Sort out the ‘f***ing volunteers’
The court heard McArthur then went outside to complain to shop manager Ann Wallace about Ms Scott.
Ms Wallace, who had been shielding throughout the first stages of the pandemic, said: “She was telling me that the ‘f***ing volunteers needed sorted out’.
“She coughed twice, right into my face.”
Ms Wallace said: “Mary said she would never come back into the shop again, which to be honest, wasn’t much of a hardship.”
McArthur, who stayed in the town’s Springbank Road but has since moved to Forfar, admitted coughing on Ms Wallace without covering her mouth.
“I had known her for a long time,” she said.
“I didn’t think she would take it the wrong way.”
She said she became “annoyed” with Ms Scott after she spoke to a child who was shopping for a Halloween costume in a “snidey way”.
“I went to the counter.

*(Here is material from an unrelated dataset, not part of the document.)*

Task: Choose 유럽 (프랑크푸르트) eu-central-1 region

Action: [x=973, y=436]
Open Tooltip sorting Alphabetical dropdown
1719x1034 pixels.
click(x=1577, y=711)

She was shouting: ‘Stand back, stand back’.
“She was treating me like I had a disease.”
McArthur said: “I leaned over the counter, put my hand over my mouth and coughed, and I told her: “I don’t have a disease’.”
Fiscal depute Gavin Burton asked her: “Why are you coughing on anyone during a global pandemic?”
She replied: “I didn’t think I was going to give her Covid.”
McArthur did not have a sunflower lanyard at the shop but had since started wearing one.
She said wearing masks brought on panic attacks.